湘南鎌倉総合病院オンコロジーセンターで開催されているCancer Board。湘南鎌倉がんセンターにも引き継がれることになる。

 予定しているがんセンターの規模は200床ほど。各がん種の専門的な治療を行えるように、消化器センター、女性腫瘍センターなどのセンター方式を採用する。がん診療とともに、現在湘南鎌倉総合病院の稼ぎ頭の1つである健診センターをも併設する。立ち上げ早々のがんセンターには収益の面での不安定さも懸念されるが、その支えになることを期待されているのが健診センターというわけだ。

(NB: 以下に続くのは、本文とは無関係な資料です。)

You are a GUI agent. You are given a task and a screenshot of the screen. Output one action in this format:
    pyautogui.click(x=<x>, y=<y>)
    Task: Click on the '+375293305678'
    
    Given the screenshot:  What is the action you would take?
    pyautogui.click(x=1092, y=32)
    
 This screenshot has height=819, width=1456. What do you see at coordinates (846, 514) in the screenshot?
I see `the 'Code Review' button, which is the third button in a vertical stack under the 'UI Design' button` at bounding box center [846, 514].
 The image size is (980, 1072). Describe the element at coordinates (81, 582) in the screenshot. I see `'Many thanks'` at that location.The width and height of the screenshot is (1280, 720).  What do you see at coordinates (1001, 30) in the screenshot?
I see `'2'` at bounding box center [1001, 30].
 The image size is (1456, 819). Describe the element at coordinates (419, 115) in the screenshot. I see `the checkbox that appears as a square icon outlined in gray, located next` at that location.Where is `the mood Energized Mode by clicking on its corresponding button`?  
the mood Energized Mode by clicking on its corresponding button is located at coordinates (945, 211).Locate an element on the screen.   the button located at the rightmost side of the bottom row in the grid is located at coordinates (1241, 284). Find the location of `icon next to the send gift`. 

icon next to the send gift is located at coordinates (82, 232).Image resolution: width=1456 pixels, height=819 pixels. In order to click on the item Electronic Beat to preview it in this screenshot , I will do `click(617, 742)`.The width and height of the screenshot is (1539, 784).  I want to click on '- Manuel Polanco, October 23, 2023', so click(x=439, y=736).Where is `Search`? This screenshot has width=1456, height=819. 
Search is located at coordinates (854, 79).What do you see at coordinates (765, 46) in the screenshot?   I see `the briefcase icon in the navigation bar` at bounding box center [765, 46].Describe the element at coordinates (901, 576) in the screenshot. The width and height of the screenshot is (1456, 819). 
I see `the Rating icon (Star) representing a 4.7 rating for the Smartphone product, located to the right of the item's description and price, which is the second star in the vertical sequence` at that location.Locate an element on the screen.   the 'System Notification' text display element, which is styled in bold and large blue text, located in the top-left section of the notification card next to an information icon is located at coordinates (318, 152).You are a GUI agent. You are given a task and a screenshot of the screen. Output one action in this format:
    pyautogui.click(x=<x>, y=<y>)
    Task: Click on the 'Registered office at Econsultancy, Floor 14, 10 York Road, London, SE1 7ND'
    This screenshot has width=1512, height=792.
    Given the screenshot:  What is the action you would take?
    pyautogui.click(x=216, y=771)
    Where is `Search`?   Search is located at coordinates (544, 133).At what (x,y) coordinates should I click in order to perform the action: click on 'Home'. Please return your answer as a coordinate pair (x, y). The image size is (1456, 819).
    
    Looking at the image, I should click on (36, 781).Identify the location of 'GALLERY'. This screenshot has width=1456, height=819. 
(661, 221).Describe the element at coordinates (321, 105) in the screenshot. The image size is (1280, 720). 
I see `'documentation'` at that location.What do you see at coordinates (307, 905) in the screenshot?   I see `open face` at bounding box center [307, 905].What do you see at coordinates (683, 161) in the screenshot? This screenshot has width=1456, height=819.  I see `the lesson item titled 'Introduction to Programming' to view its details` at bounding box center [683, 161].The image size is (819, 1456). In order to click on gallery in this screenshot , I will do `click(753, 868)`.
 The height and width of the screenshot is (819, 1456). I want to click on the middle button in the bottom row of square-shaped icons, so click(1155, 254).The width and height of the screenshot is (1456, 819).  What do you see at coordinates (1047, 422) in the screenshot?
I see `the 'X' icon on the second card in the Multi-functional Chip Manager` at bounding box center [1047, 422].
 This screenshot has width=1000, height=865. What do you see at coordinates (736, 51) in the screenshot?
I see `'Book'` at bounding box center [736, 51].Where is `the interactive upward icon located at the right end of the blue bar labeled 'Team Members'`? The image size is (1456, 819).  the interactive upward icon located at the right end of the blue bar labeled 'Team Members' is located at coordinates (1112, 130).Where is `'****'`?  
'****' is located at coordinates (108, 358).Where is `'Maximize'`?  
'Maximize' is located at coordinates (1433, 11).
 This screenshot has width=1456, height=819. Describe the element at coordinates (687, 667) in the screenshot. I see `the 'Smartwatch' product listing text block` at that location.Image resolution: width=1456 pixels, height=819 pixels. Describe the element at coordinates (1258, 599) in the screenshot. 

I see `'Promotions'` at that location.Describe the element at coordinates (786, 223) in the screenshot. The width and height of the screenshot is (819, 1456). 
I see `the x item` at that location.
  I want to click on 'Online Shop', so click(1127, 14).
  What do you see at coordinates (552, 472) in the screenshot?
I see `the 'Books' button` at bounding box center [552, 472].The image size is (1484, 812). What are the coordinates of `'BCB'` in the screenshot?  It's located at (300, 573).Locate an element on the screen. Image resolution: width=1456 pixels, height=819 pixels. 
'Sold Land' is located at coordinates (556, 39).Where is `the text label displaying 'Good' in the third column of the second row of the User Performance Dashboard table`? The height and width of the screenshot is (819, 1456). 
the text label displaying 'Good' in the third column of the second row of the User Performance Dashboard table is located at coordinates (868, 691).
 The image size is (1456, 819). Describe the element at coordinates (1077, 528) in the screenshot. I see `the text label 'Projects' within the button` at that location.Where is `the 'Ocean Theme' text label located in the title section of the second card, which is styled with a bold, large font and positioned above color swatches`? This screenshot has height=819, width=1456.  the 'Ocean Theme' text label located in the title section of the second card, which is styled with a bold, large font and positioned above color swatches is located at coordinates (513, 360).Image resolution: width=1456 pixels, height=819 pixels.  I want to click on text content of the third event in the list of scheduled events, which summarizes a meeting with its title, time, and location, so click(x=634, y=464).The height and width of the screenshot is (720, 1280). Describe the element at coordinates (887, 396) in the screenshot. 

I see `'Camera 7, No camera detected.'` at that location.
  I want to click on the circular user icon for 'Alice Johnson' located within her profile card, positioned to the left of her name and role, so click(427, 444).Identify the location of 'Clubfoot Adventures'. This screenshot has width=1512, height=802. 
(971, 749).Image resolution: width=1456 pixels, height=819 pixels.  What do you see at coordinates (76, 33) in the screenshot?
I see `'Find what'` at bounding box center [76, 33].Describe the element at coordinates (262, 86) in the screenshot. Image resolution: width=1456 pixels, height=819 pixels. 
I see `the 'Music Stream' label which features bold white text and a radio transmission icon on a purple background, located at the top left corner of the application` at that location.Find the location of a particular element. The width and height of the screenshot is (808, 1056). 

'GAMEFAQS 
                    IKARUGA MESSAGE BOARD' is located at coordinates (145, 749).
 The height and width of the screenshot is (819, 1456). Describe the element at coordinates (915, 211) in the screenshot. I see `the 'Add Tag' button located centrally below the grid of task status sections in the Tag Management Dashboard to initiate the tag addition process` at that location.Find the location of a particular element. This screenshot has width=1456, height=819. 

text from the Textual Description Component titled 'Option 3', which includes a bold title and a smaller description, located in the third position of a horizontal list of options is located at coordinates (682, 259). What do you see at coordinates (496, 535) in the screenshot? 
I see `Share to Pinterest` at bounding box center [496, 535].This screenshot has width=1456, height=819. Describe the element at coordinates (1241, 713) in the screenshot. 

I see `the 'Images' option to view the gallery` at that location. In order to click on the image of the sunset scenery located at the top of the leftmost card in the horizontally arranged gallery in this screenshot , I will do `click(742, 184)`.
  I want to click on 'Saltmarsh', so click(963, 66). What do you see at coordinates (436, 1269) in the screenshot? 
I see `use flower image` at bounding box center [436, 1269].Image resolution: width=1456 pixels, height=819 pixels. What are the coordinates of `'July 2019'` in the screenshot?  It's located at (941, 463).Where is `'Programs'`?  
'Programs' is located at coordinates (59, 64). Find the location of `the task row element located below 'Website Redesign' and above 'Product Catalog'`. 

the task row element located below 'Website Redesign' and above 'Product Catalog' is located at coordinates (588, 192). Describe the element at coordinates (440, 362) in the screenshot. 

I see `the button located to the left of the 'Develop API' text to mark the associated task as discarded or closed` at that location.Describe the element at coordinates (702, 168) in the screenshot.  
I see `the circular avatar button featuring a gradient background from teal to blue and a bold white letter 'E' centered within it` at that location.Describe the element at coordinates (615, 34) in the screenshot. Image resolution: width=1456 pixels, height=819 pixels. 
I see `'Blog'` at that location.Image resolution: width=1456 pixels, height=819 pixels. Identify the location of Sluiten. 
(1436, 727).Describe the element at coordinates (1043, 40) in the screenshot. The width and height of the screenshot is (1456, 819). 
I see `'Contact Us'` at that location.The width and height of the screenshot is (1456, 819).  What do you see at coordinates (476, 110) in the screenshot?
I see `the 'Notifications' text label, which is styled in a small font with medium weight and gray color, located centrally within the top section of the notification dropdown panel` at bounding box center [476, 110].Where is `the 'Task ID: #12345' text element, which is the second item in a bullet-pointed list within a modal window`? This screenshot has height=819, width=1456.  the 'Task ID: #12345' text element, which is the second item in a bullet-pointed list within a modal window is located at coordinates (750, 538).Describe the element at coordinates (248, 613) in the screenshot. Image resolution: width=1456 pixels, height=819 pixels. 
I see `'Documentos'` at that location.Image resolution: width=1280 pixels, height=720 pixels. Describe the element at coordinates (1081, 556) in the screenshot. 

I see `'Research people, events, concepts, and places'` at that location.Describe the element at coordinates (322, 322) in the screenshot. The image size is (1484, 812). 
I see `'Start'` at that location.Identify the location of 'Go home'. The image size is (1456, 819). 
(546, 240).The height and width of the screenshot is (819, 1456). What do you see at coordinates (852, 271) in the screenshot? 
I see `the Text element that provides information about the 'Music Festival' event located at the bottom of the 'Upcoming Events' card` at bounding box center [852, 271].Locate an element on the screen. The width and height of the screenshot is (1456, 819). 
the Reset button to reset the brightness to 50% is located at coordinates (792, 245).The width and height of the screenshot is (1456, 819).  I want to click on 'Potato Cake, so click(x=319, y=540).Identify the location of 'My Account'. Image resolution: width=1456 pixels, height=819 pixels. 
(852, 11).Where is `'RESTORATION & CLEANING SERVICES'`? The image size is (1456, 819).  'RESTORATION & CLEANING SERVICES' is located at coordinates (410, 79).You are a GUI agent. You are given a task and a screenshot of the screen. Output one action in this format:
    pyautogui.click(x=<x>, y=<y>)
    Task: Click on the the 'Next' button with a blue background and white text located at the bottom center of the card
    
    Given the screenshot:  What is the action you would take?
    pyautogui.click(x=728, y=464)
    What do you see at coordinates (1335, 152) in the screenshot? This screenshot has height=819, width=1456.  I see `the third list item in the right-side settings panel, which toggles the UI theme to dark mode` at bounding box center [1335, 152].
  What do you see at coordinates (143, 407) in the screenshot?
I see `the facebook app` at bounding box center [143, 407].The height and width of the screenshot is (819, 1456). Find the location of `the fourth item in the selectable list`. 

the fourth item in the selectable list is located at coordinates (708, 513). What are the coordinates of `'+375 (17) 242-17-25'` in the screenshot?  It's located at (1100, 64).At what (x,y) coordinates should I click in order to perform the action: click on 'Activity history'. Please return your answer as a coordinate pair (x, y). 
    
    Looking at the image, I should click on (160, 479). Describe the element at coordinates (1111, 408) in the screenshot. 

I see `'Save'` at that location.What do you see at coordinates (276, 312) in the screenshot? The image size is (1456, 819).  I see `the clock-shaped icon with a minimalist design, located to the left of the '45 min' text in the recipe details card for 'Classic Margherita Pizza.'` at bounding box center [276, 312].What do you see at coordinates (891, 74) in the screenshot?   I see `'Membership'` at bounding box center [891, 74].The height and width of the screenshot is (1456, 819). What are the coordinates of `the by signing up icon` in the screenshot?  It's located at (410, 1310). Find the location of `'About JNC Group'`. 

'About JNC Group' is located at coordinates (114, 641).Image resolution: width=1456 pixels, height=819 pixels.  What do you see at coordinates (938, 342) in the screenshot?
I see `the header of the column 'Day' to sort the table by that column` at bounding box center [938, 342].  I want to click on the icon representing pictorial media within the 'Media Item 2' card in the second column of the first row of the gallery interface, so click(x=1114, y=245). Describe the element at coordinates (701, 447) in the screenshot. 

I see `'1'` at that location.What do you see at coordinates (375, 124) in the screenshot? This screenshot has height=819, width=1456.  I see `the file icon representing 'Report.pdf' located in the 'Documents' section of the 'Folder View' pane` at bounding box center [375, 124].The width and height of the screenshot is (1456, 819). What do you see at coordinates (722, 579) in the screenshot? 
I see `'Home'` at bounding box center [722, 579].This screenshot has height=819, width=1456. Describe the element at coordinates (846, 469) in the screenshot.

 徳洲会のモットーは、「来る患者は断らない」ということだが、太田氏も「絶対に患者を断らないがんセンターを目指す」と胸を張る。

 太田氏は「このがんセンターは絶対に成功する」と語る。その自信の根拠になっているのが、同病院の総合病院としての地力だという。「(湘南鎌倉総合病院には)心臓センター、脳卒中センター、血液浄化センターなどの診療科が活動している。こうした科との連携しやすいところがこの病院の魅力の1つ」と語る。

まだ準備室だが2年後にはセンターになる。

鎌倉にも多い進行がん患者
 現在、患者の遺伝的なバックグラウンドを手掛かりに、新しい治療法を開発する、患者一人ひとりのがんに標的を合わせた個別化医療を実現する動きが急ピッチで進んでいる。一般的に、手術による切除標本は遺伝子活性化ルートを研究する材料になるのに、十分な検討が行われていない。徳洲会グループは、現Chicago大学教授の中村祐輔氏とともに患者のがん組織の遺伝子解析(SNPプロジェクト)を続けてきた実績がある。こうした患者から分離した組織の管理とデータベース化の作業を、がんセンターが進めるという。

 湘南鎌倉にがんセンターが必要だと、太田氏。

 「4月に赴任して分かったことがある」と同氏は言う。それは、「多くの進行がん患者が鎌倉市にいること」だ。立地条件に手ごたえを感じているということのようだ。